Abnormalities of mineral metabolism, such as elevated serum phosphate and calcium-phosphate product, have been identified as risk factors for the presence or progression of vascular calcification in CKD patients in a number of studies [41], but this finding is not consistent [9], [31]. Similarly FGF-23 has been linked to calcification of peripheral arteries but not of the aorta [43]. Serum calcium and triglycerides were higher amongst patients with calcification in our cohort but there were no significant differences in serum phosphate, PTH, FGF-23, klotho, vitamin D, cholesterol or alkaline phosphatase between groups. Our study does not support a role for FGF-23, klotho or vitamin D as a mediator of increased LVM in the setting of vascular calcification and reduced bone density, but this requires confirmation with larger numbers of patients. Serum levels of calcium and phosphate are poor markers of total body calcium and phosphate content, and the prevalence of hyperphosphataemia amongst our cohort was low, most likely reflecting relatively preserved kidney function.
Limitations
Our study was observational and cross-sectional in design and thus subject to potential confounding from missing variables. We can only report associations and not infer causality. The use of lateral lumbar spine radiography and a semi-quantitative scoring method to assess severity of aortic calcification is not as sensitive as other modalities such as CT scanning and is therefore likely to have underestimated the prevalence of vascular calcification in our cohort. Nevertheless we were still able to demonstrate an independent relationship between severity of vascular calcification and LVM using this method.
Conclusion
In patients with stage 3 non-diabetic CKD lower femoral bone density Z-scores and presence of vascular calcification are independently associated with increased LVM. Further studies into the mechanisms and potential effect of treatments that maintain bone density and attenuate progression of vascular calcification on LVM are warranted.
Footnotes
Competing Interests: The authors have read the journal's policy and have the following conflicts: CJF, JNT, RPS and CDC are recipients of an unrestricted educational grant from Genzyme Corporation.

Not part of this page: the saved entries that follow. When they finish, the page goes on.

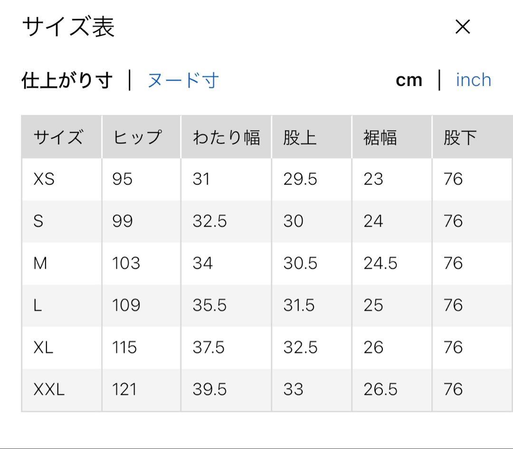
Task: Select the XXL size row label
Action: pyautogui.click(x=49, y=390)
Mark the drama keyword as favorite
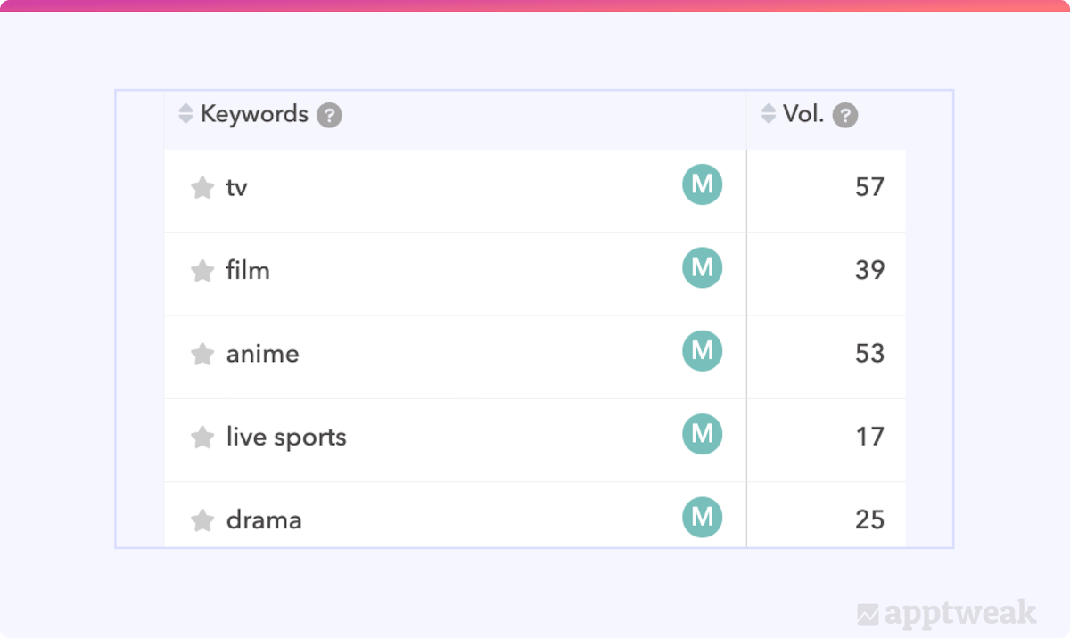Screen dimensions: 1070x638 click(x=202, y=520)
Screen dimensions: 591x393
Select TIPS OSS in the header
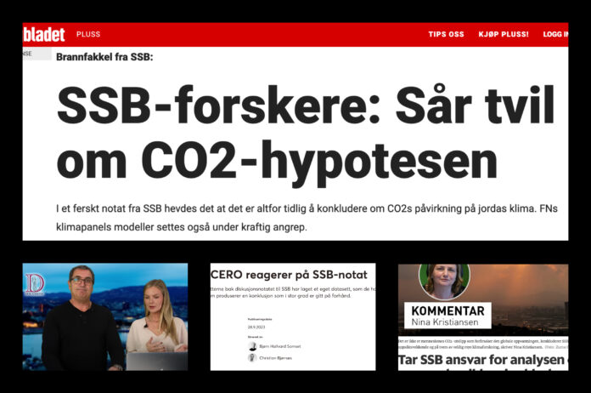tap(446, 34)
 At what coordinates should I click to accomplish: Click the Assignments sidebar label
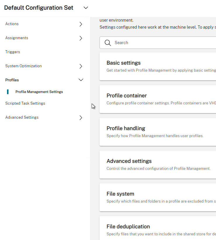point(17,38)
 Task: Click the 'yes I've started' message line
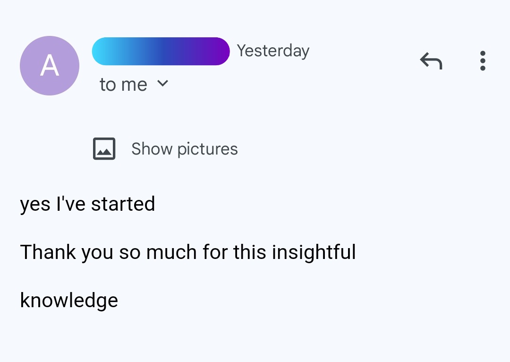coord(87,205)
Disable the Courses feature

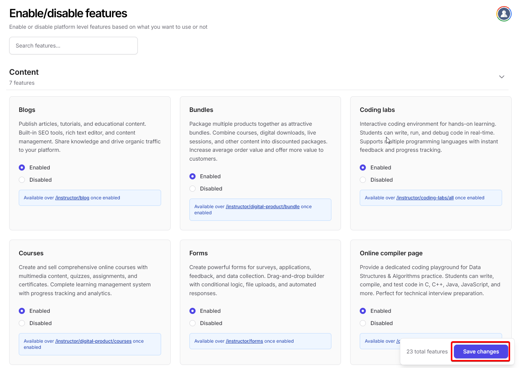[x=22, y=323]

CJF and CDC have received lecture fees and advisory board fees from Genzyme Corporation. This does not alter the authors' adherence to all the PLoS ONE policies on sharing data and materials.
Funding: This work was funded by an unrestricted educational grant from Genzyme Corporation. Genzyme Corporation had no role in study design, data collection and analysis, decision to publish, or in preparation of the manuscript.